%%
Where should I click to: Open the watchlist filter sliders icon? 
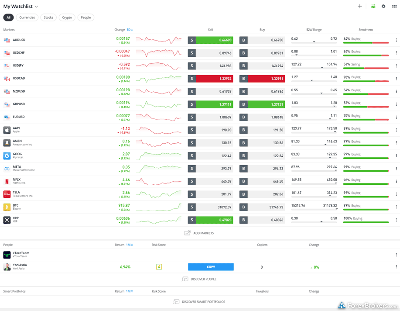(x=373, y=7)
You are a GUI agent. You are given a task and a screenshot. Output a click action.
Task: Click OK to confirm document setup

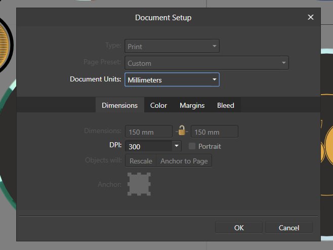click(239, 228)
%%
%%
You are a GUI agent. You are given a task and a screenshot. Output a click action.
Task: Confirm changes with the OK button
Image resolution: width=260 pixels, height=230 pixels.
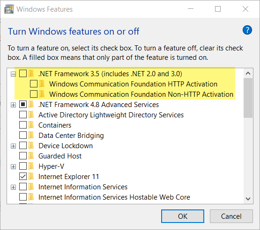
%%
%%
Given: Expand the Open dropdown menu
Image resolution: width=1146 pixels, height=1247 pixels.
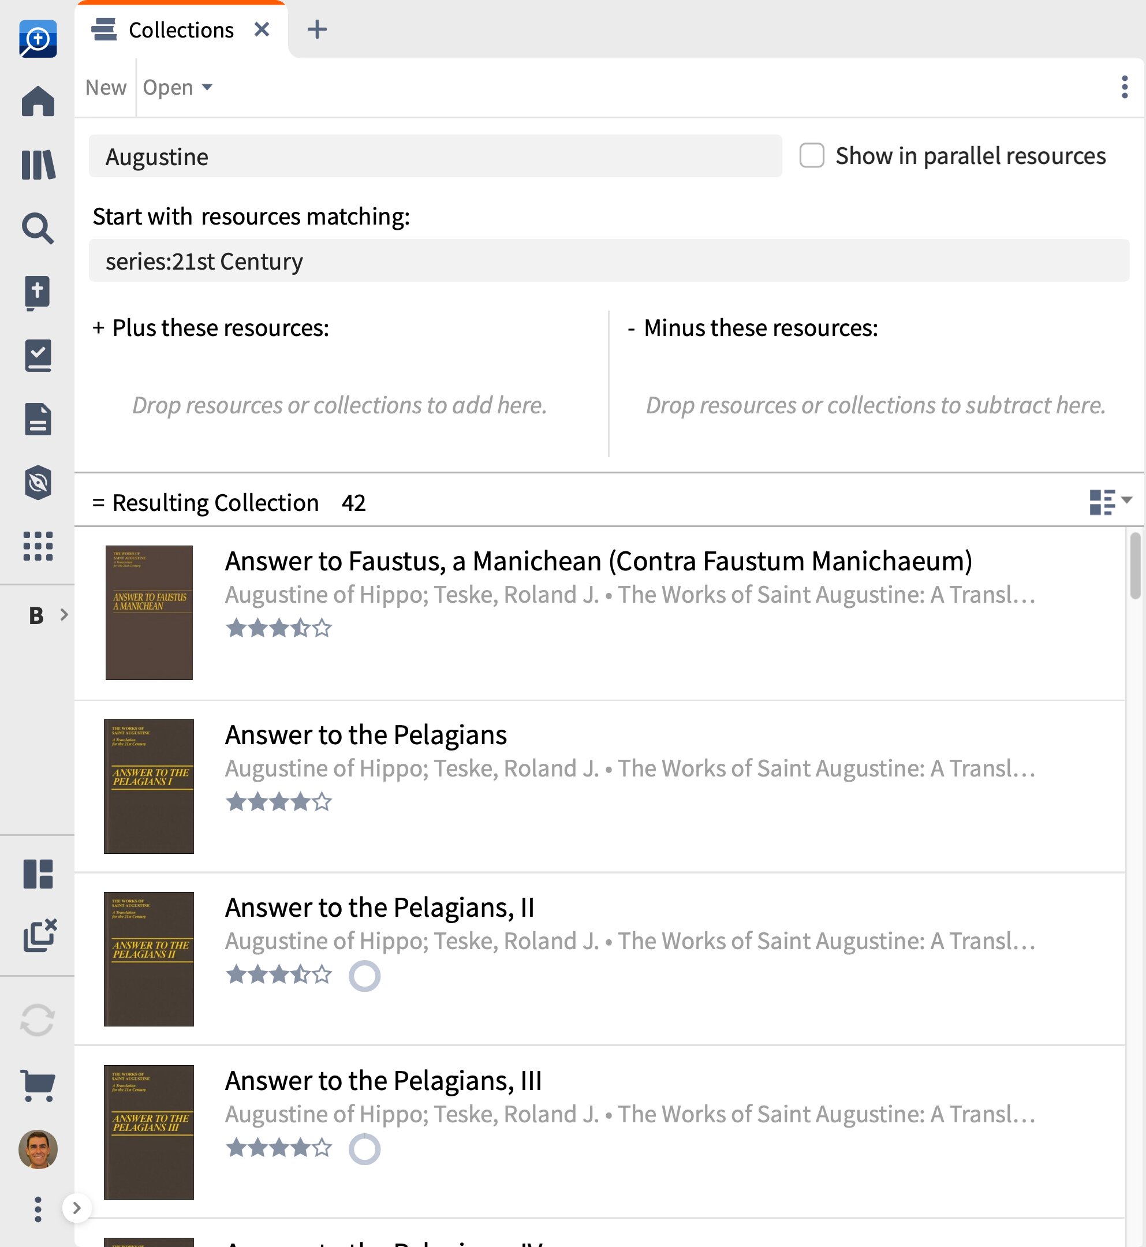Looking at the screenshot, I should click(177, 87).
%%
TASK INSTRUCTIONS: Take the records above and return, word for word, only the lines that fall from the line with "Task: Confirm changes with the OK button" to the line with "Image resolution: width=260", both of them included.

ANSWER FOR THE TASK:
Task: Confirm changes with the OK button
Image resolution: width=260 pixels, height=230 pixels.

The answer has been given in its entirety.